Later both Porter and Edelman could show that the antibody molecule is composed of two pairs of chains, two so-called "light" ones and two about twice as long "heavy" chains. Porter was then able to build a model of the molecule which has since been generally accepted and successively fitted with additional details. According to Porter the antibody molecule is shaped like the letter Y. The two branches are formed each by one light and the fore part of a heavy chain; in the stem the remainder of the heavy chains are to be found. The various chains run side to side, held together by a number of sulfur links. Thus the capacity of specific combination, which is associated with the structure of the tips of the branches, rests on a co-operation between the free ends of the light and the heavy chain, each one by itself inactive.

There exist several main classes of antibodies with different functions and characteristics. All of them carry principally the same kind of light chains, whereas the heavy ones are characteristic of each class. The hind parts of the heavy chains in the stem of the Y determine certain features of the antibodies' behavioral patterns, i.e. the capacity of activating the so-called complement system which for instance can dissolve and destroy cells or microorganisms with which the antibody has reacted. In this region, furthermore, those chemical groups are located which determine whether the antibody will be able to penetrate certain membranes, e. g. through the placenta from mother to fetus.
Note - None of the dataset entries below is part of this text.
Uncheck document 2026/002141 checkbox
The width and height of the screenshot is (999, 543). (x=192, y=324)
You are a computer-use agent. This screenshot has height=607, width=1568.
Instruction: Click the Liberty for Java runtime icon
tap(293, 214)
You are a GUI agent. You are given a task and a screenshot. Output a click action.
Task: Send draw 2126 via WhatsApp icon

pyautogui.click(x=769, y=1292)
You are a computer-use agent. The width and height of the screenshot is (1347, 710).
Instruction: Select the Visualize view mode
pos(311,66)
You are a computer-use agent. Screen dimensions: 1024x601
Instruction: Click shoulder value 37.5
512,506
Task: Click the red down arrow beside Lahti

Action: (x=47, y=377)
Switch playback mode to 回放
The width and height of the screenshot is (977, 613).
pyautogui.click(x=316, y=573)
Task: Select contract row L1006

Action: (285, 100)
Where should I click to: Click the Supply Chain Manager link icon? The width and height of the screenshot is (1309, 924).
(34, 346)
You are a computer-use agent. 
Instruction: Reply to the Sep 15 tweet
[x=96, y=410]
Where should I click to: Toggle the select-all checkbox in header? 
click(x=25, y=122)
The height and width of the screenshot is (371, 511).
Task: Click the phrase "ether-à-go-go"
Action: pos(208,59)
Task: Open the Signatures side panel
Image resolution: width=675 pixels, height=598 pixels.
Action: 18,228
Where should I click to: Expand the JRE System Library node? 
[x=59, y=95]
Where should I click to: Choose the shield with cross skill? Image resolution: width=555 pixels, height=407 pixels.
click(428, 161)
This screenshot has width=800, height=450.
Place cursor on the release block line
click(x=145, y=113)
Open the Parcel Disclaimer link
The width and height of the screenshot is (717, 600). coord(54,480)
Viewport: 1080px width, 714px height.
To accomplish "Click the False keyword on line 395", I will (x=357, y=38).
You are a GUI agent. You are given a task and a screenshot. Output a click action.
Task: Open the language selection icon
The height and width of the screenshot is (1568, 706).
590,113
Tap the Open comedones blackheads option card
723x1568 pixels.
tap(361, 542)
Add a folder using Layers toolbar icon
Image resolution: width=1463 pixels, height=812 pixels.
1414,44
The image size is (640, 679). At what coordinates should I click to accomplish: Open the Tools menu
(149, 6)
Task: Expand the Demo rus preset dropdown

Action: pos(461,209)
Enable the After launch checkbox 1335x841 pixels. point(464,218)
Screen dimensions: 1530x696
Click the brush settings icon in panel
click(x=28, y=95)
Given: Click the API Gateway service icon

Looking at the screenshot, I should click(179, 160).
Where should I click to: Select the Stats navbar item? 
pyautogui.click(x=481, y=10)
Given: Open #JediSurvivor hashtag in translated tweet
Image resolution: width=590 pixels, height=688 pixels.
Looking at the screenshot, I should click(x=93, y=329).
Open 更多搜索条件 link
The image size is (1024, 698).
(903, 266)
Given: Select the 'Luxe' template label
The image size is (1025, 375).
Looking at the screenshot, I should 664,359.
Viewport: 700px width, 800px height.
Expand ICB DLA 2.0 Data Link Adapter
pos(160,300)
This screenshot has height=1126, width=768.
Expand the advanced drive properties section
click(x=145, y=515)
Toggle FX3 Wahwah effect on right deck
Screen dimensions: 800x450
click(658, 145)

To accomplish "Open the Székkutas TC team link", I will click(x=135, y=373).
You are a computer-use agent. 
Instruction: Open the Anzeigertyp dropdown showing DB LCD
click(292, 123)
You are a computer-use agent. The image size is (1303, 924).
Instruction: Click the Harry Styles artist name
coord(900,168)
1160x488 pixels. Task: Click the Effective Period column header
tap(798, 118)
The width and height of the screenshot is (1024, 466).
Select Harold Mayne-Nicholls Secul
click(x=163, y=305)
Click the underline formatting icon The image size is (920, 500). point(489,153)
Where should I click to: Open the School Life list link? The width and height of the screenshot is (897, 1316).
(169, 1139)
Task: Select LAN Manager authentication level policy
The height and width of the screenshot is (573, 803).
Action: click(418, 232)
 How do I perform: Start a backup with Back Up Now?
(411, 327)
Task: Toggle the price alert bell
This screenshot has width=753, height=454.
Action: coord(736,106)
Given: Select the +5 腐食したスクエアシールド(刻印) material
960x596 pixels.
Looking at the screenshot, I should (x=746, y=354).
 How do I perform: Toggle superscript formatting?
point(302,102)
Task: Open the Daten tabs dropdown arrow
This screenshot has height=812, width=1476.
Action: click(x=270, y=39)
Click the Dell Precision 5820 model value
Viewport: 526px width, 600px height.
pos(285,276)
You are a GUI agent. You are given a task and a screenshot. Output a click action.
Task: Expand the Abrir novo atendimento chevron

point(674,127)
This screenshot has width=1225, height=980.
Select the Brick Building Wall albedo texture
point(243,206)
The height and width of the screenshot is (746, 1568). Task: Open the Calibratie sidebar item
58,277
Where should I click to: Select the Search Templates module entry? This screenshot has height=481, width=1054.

The impact of Edelman's and Porter's discoveries is explained by the fact that they provided a clear picture of the structure and mode of action of a group of biologically particulary important substances. By this they laid a firm foundation for truly rational research, something that was previously largely lacking in immunology. Their discoveries represent clearly a break-through that immediately incited a fervent research activity the whole world over, in all fields of immunological science, yielding results of practical value for clinical diagnostics and therapy.”